“Die Sache mit Tom” von Rüdiger von Fritsch

Petra Bohm | Posted 09/01/2010 | Biografien | Keine Kommentare »

Fast zu spannend, um wahr zu sein…

Als die Schüsse fallen, wacht Rüdiger auf. Er hat von seiner Hinrichtung durch Grenzsoldaten geträumt. «Die Sache mit Tom» quält den 20-Jährigen: Er organisiert die Flucht seines Cousins aus der DDR. Im gleichnamigen Buch schildert der Diplomat Rüdiger von Fritsch, Abteilungsleiter im Auswärtigen Amt in Berlin, diese innerdeutsche Flucht im Sommer 1974. Fritsch schreibt eindrucksvoll, er lässt den Leser an allem teilhaben: der ersten Kontaktaufnahme mit seinem Cousin Tom, den monatelangen Vorbereitungen, der Flucht selbst und auch an seinen Gefühlen – dem Nervenkitzel, dem Alleinsein und der Angst.

Die Angst am Grenzübergang in Bulgarien beispielsweise.
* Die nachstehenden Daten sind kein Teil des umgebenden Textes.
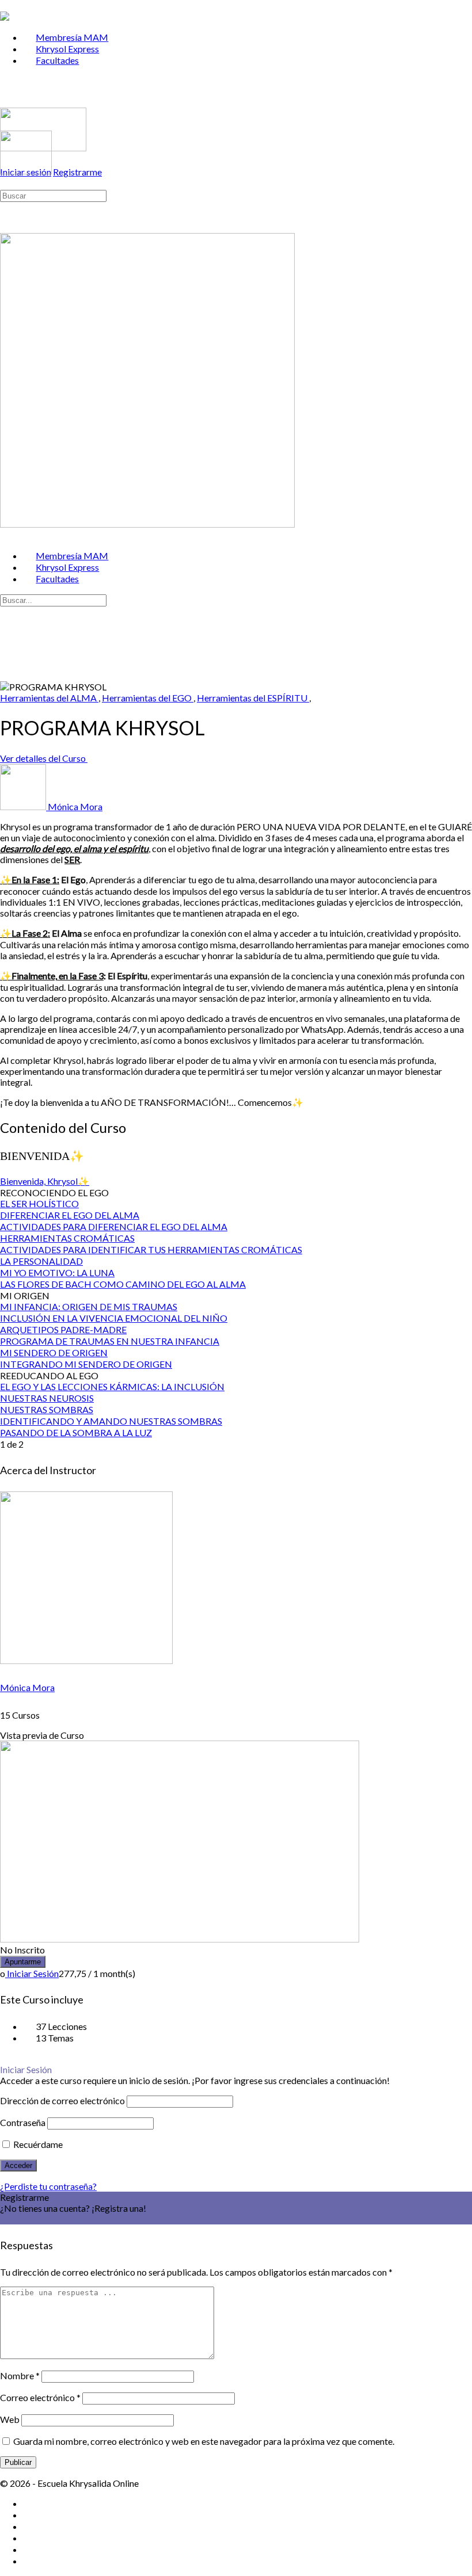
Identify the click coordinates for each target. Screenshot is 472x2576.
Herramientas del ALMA (49, 697)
Rüdiger und sein Bruder Burkhard haben gefälschte Pässe für Tom und dessen zwei Freunde dabei. Tom, Bernd und Maximilian warten an der Schwarzmeerküste auf die Brüder. Mit den gefälschten Pässen sollen die DDR-Bürger als westdeutsche Hippies von Bulgarien in die Türkei reisen, von dort in die «BRD», in die Freiheit.

Die Angst ist unbegründet, die beiden Fluchthelfer passieren die bulgarische Grenze ohne Kontrolle. Die Freude ist groß. Bis Rüdiger in seinen Pass blickt und feststellt, dass die Farbe der Stempel geändert wurde. Die gefälschten Pässe sind wertlos, «alles umsonst». Doch die Geschwister versuchen es erneut, denn es steht für sie nie in Frage, dem Vetter zu helfen.

«Die Sache mit Tom» ist keine oberflächliche Nacherzählung der Flucht. Rüdiger von Fritsch erläutert auch die Rahmenbedingungen ausführlich, schreibt über die damaligen politischen Gegebenheiten und historische Ereignisse: Brandts Rücktritt, die Fußball-WM \’74, die Entwicklung der Beziehungen zwischen der Bundesrepublik und der DDR. Anhand von Zeitungsschlagzeilen verdeutlicht er die Gefahr für alle Beteiligten: «Wieder Fluchtversuch gescheitert», «Neun Jahre Haft für Fluchthelfer», «Schüsse an der Mauer».

Auch seine eigene Biografie schildert Fritsch. Beispielsweise die Schulzeit im Internat in Salem. Jahre, in denen er Freunde gefunden hat, auf die er sich bei der Fluchthilfe verlassen konnte. Der Diplomat erzählt von seiner Familie. Von der Mutter, die sich Sorgen um ihren angespannten Sohn gemacht hat, die er aber nicht einweihen konnte. Vom Bruder, der sofort bereit war, bei der Aktion zu helfen. Vom Vater, dessen Geschichten stets das gleiche Ende hatten: «Egal wie, es gibt immer einen Weg.»

Die Rückblenden und sachlichen Erläuterungen zum historischen Hintergrund nehmen dem Buch an einigen Stellen die Spannung, begründen jedoch das Handeln von Fritsch, die Hilfe für seinen Cousin. Der Leser versteht, warum für Rüdiger von Fritsch das «ob» nie von Bedeutung war, sondern nur das «wie».

Rüdiger von Fritschs Alptraum ist nicht wahr geworden. Er wurde weder erschossen noch verhaftet. Der 55-jährige Diplomat hat die Geschehnisse so offen niedergeschrieben, dass beim Lesen Nervenkitzel, Mitgefühl und Beklommenheit entstehen. Und anschließend ein bisschen Erleichterung. Über eine geglückte innerdeutsche Flucht und die Tatsache, dass diese seit 20 Jahren nicht mehr nötig ist.